At Invesco, assets under management increased 3 percent from the third quarter to $423.1 billion, aided by a $10.2 billion increase in market value. Customers added a net $2.6 billion to long-term funds, the same level of inflow as in the third quarter. Money market clients pulled out a net $7.7 billion, after withdrawing $2.6 billion in the third quarter.
T. Rowe reported total assets of $391.3 billion, a 7 percent gain from the end of the third quarter. Net inflows added $4 billion to mutual funds and $3.3 billion to institutional accounts. That about equaled the $7.4 billion of total net inflow in the third quarter.

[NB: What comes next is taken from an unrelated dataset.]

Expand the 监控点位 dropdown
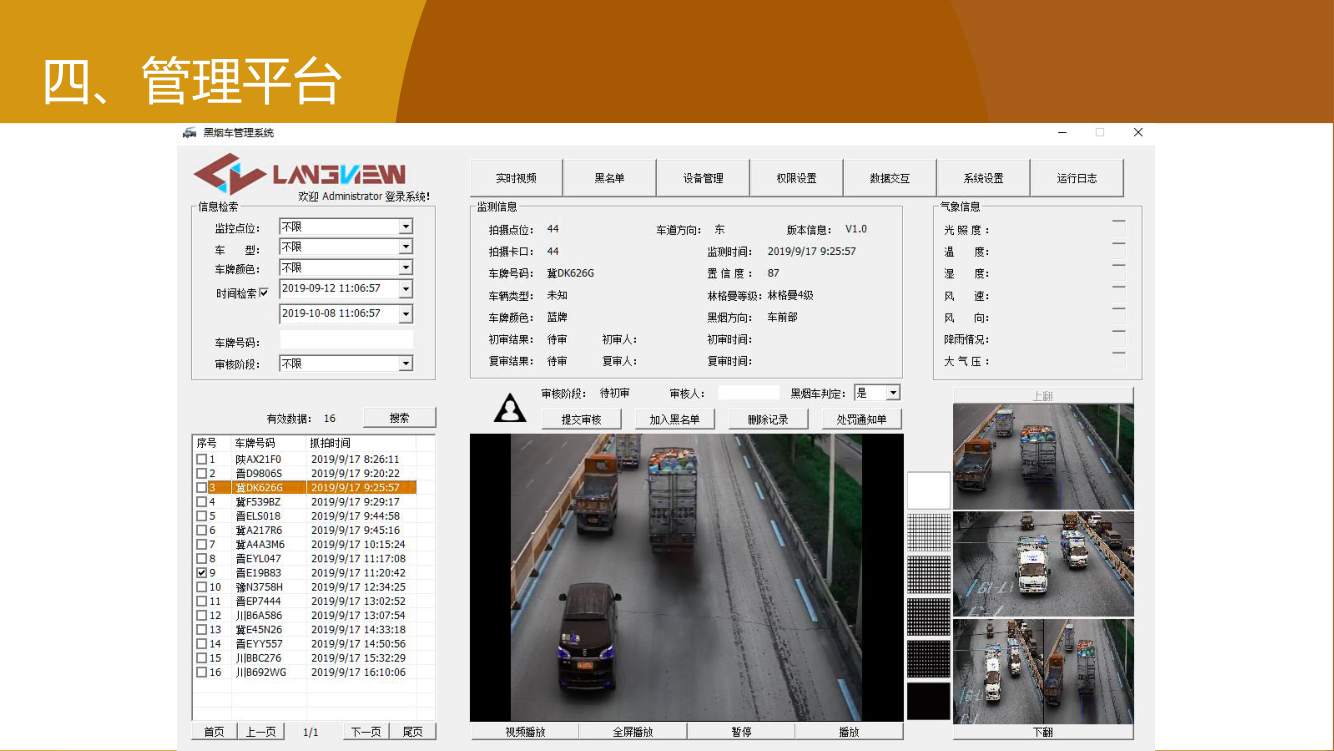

Market movements added $17.8 billion during the fourth quarter, down from gains of $43.2 billion in the third quarter.
Janus said it oversaw $159.7 billion at the end of the fourth quarter, a 5 percent increase from the third quarter. Net flows were break-even, while rising market values added $8 billion. Investors withdrew a net $800 million in the third quarter, when market gains added $20 billion. (Reporting by Aaron Pressman; Editing by John Wallace)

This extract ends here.